EXERCISE A - Please swap "Identify" for "Find" in the stretch of the collected data from its start through the line containing "center [170, 334].", both included, and leave the pictures out.

EXCERPT -

▼▼▼

# Don’t know what to think or do.



## Rtgarza (Jul 12, 2021)

My wife and I have been having problems lately. She tells me she loves me and want to be with me for the rest of her life. But she doesn’t view monogamy the same as I. She doesn’t have an issue with sleeping with another person. She says she would feel bad because it would hurt me but the physical act would not be a problem to her. How does one respond to this? I can’t deal with the thought of her being intimate with another and then she wanting to be intimate with me. That is cheating plain and simple. She wouldn’t have any regret except for any pain she would cause me. She tells me she wants to go and do things without feeling tied down and guilty but she still wants to be able to come home to me. She wants her cake and to eat it. Being able to go out and enjoy things with friends I can understand but this?? I told her I can’t deal with that and I won’t deal with that. If she want to be married to me like I want to be married to her then there is no room for infidelity. I had to deal with that in a previous marriage. I’d didn’t believe that’s what would potentially be happening again. She’s basically asking permission to have a random hook up now and the but yo always be able to come home to her husband. I could use some advice.


----------



## Mr.Married (Feb 21, 2018)

There is no advice to give. You already know you need a divorce and she is probably already doing it .... you just don’t know it.

I’m constantly surprised...... each and every time..... that someone comes in here with such a situation and claims they don’t know what to do. It’s so obvious!!!!! Dump the garbage at the road with the rest of the trash !!


----------



## Numb26 (Sep 11, 2019)

My guess is that she already is doing someone and is looking for permission so she doesn't lose her meal ticket


----------



## Andy1001 (Jun 29, 2016)

Remember op it’s easier to ask forgiveness than permission. 
And I think this is exactly what she’s doing.


----------



## EveningThoughts (Jul 12, 2018)

Has your wife actually asked for this, an open marriage?
How does she feel about you sleeping with other women? (Regardless of whether you want to or not)

I could ask more questions, like is she in a midlife crisis or perimenopause as these two situations can cause sudden changes in outlook.

Your wife is honest at least, and has let you know how she feels.

Her talking honestly doesn't always mean she has done this already or has someone lined up. Some people will discuss poly and open marriage like grown ups.

If you don't want this, you say so firmly.


----------



## Diana7 (Apr 19, 2016)

If she loved you and wanted to spend the rest of her life with you then she wouldn't need to cheat. She wouldn't want to cheat.

▲▲▲

Collected data -
▼▼▼

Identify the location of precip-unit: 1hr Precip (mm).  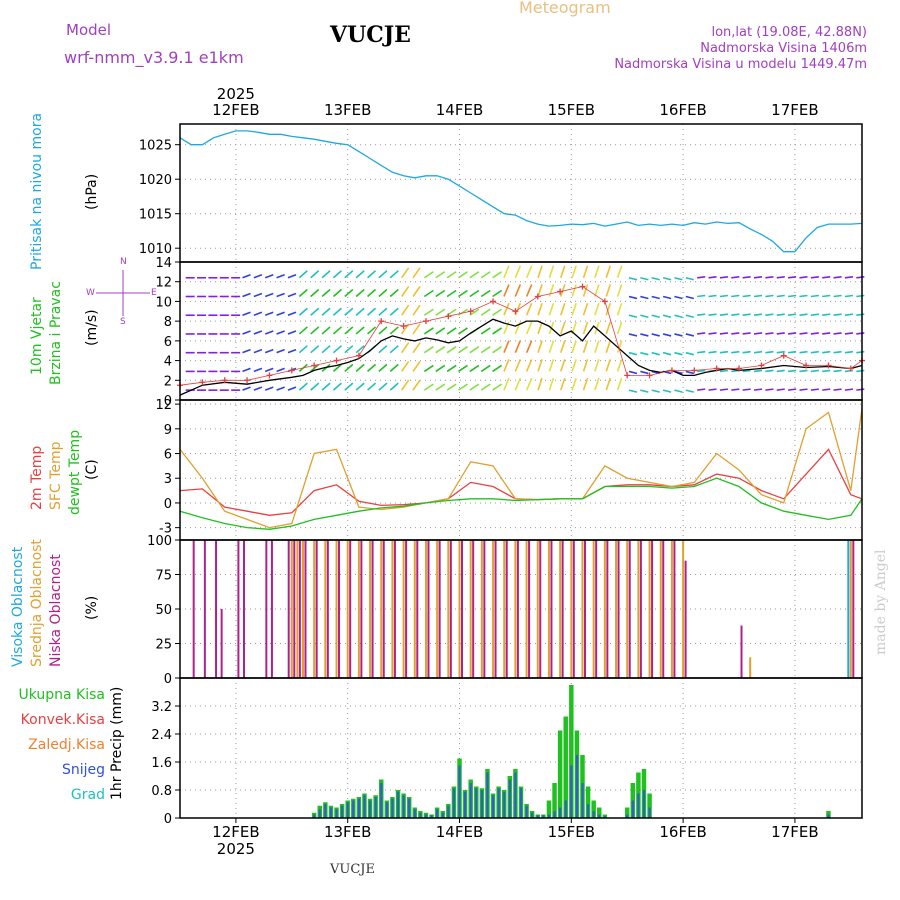
(117, 743).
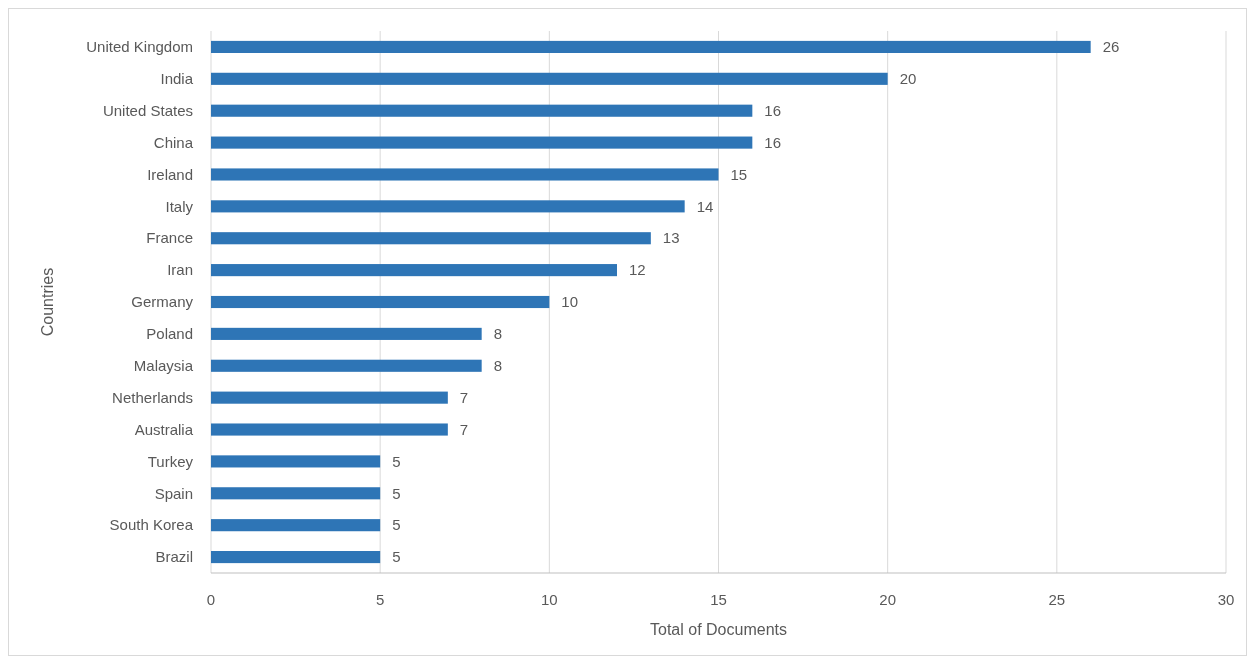 This screenshot has height=664, width=1255. What do you see at coordinates (170, 334) in the screenshot?
I see `y-tick-label: Poland` at bounding box center [170, 334].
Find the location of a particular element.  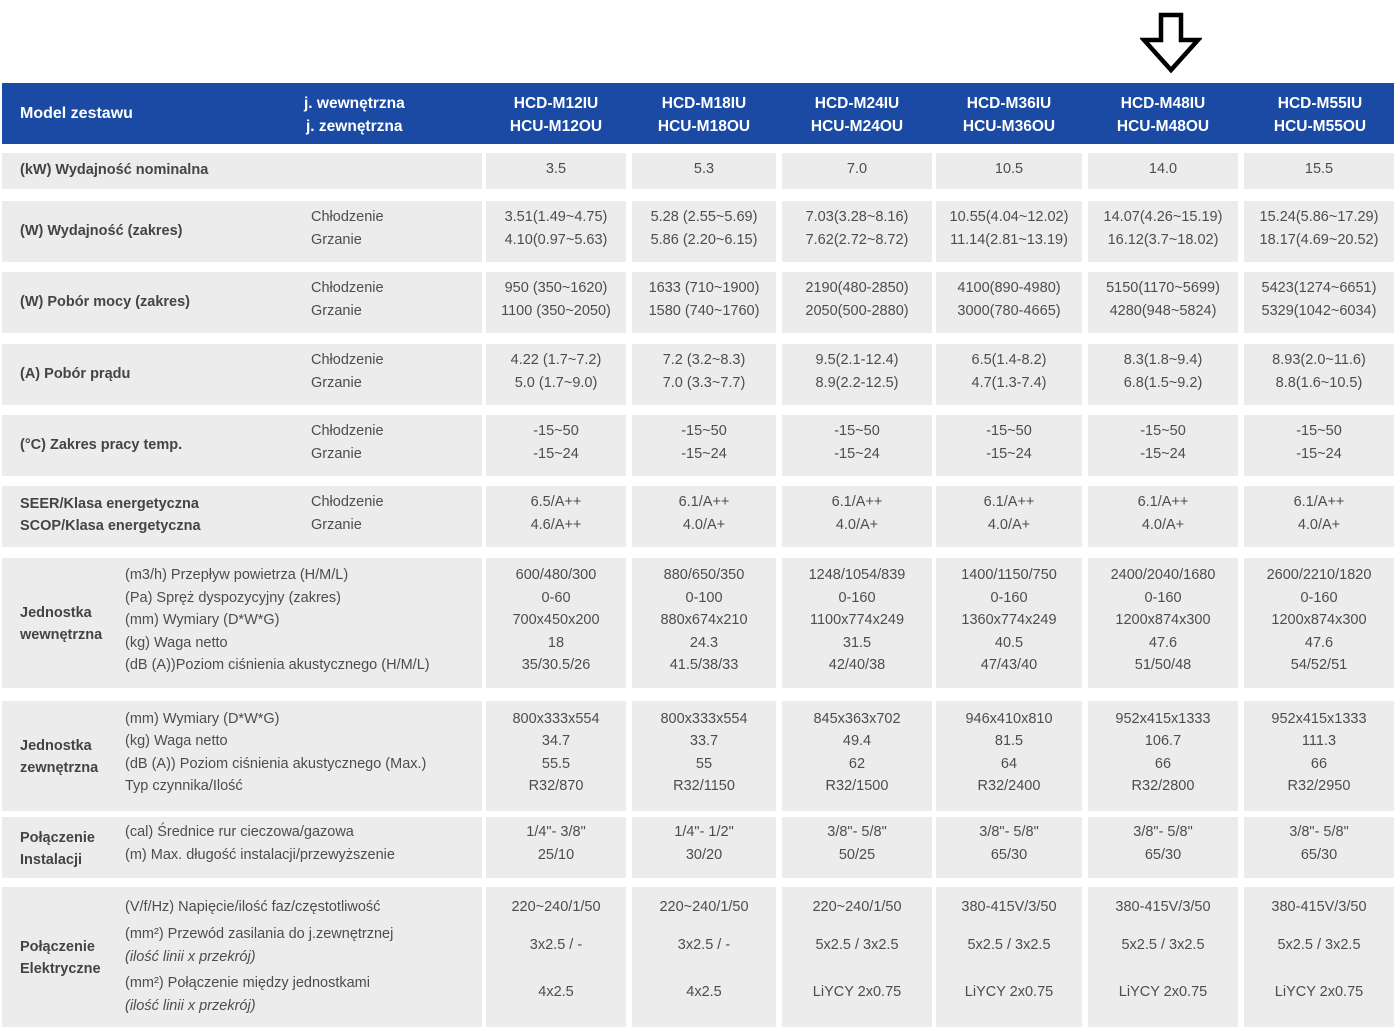

row-label-cell: (A) Pobór prądu Chłodzenie Grzanie is located at coordinates (242, 374).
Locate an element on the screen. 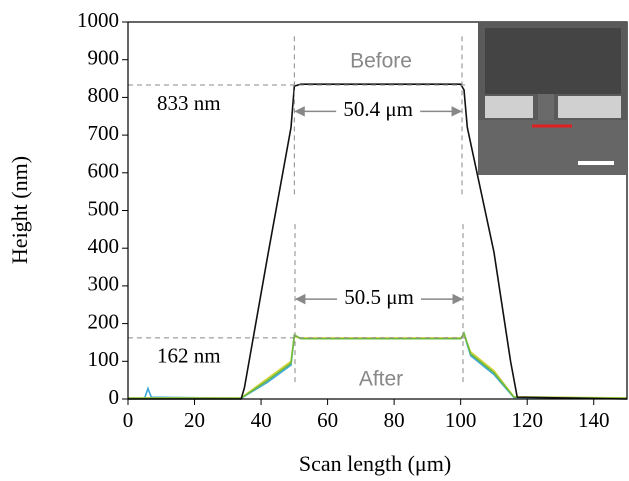 The width and height of the screenshot is (629, 481). y-axis-label: Height (nm) is located at coordinates (20, 210).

▲▲▲

EXERCISE B - Carry on the forum thread about a wife who does not see monogamy the way her husband does, starting after its last reply.

ANSWER SECTION A -
Find the location of precip-unit: 1hr Precip (mm).  
(117, 743).
 This screenshot has height=664, width=1255. What do you see at coordinates (170, 334) in the screenshot?
I see `y-tick-label: Poland` at bounding box center [170, 334].

ANSWER SECTION B -
----------



## CountryMike (Jun 1, 2021)

Numb26 said:


> My guess is that she already is doing someone and is looking for permission so she doesn't lose her meal ticket


Most likely.


----------



## Rob_1 (Sep 8, 2017)

Rtgarza said:


> I told her I can’t deal with that and I won’t deal with that.


Then, why haven't you already file for divorce? If what you say is true, how can you stand there taking the disrespect because it's clearly that she has not respect for you by telling you this in your face and you just making "bravado" comments. If my wife were to say these things to me that would be the last moment she would spend it as my wife. i would kick her out of my life immediately. 

You know that she is or is going to cheat on you sooner rather than later. do you? why do you think she's telling you this. DUDE be proactive.


----------



## BigDaddyNY (May 19, 2021)

This is simple. Tell her stay monogamous with me or divorce. There is no compromise in a situation like this. I would also take it a step further and have her allow unfiltered access to everything on her phone and other communication devices. Of course the same applies to you. There should be zero secrets between a couple. If she has a problem with that you know she either is cheating or has already lined up her first hook up.

How long have you been married and do you have kids? Also, how did she respond when you told her you won't go for it?


----------



## ccpowerslave (Nov 21, 2020)

That’d be a hard no and a bye bye from me.


----------



## jsmart (Mar 14, 2015)

You can’t waiver on this. It’s you’re either with me and only me or get divorced. You better talk to lawyer and get d papers done. It is very likely that she has already been with someone but wants to stop hiding it.


----------



## Rob_1 (Sep 8, 2017)

BigDaddyNY said:


> This is simple. Tell her stay monogamous with me or divorce.


This approach is rather too late I think. She is already or she will cheat sooner rather than later. If he means what he says, then in all reality this marriage is over because she doesn't want to be monogamous, but she wants him to accept it (I'll be always coming back to you ********). Next you know she'll be asking him to take sloppy seconds.


----------



## SpinyNorman (Jan 24, 2018)

Andy1001 said:


> Remember op it’s easier to ask forgiveness than permission.
> And I think this is exactly what she’s doing.


But she is asking for permission.


----------



## DownByTheRiver (Jul 2, 2020)

You are going to have to be completely blunt with her and tell her that you would not stay with her if she decided to sleep with other men.


----------



## Anastasia6 (May 28, 2017)

I agree if you don't want an open marriage then don't agree to one.

So how is your sex life? 
Most people talk about open marriages because they are lacking sex or sexual variety or want some strange. Do you know which it is for your wife?


----------



## Married but Happy (Aug 13, 2013)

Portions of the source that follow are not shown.